*TASK ITEM*:
From the records that follow, return exactly the lines beginning at the one that contains "Where should I click to: Choose" and ending at the one that contains "the gift this", pictures left out.

··· GIVEN DATA

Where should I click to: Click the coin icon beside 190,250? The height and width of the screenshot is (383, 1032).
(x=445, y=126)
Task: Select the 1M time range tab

······
··· GIVEN DATA

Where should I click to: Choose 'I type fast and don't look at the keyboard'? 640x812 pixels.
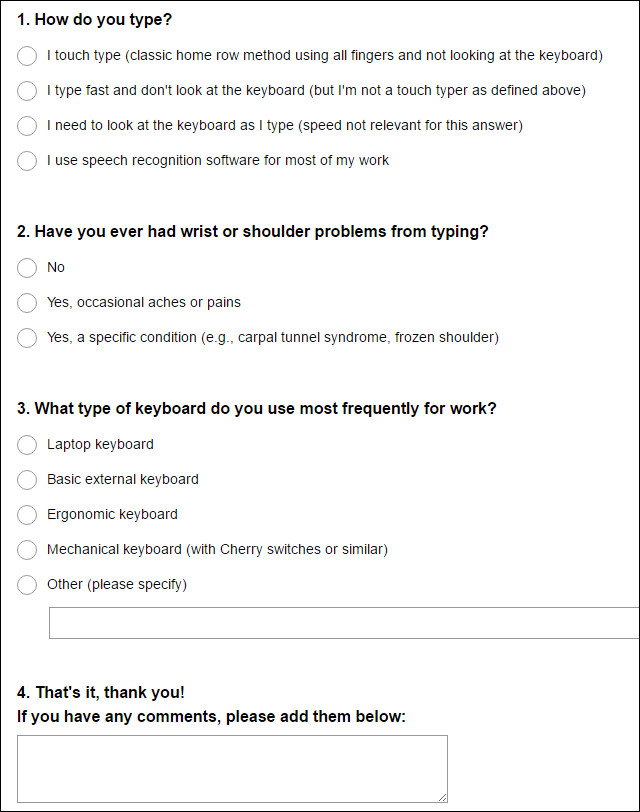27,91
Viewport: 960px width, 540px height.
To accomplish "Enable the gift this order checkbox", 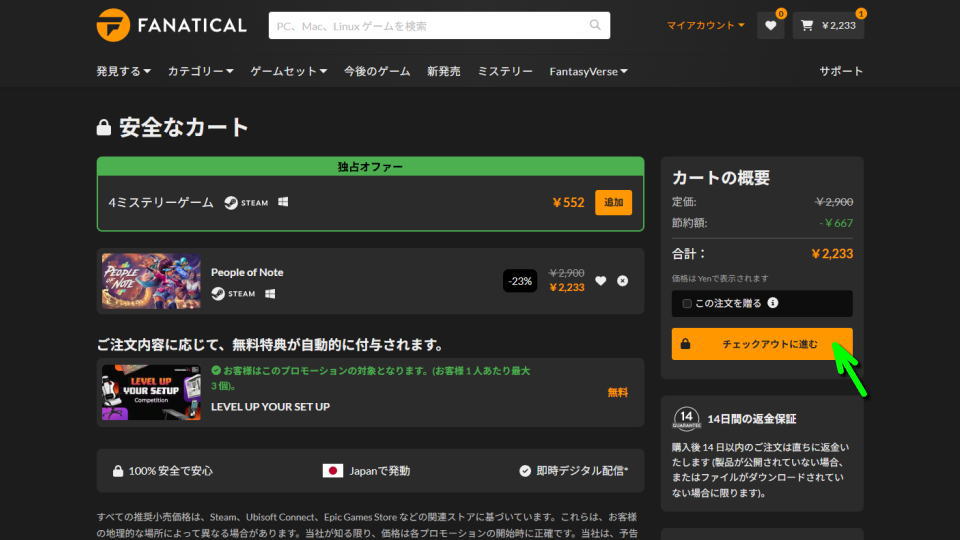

······

*SOLVED EXERCISE*:
Where should I click to: Choose 'I type fast and don't look at the keyboard'? 640x812 pixels.
27,91
Viewport: 960px width, 540px height.
To accomplish "Enable the gift this order checkbox", 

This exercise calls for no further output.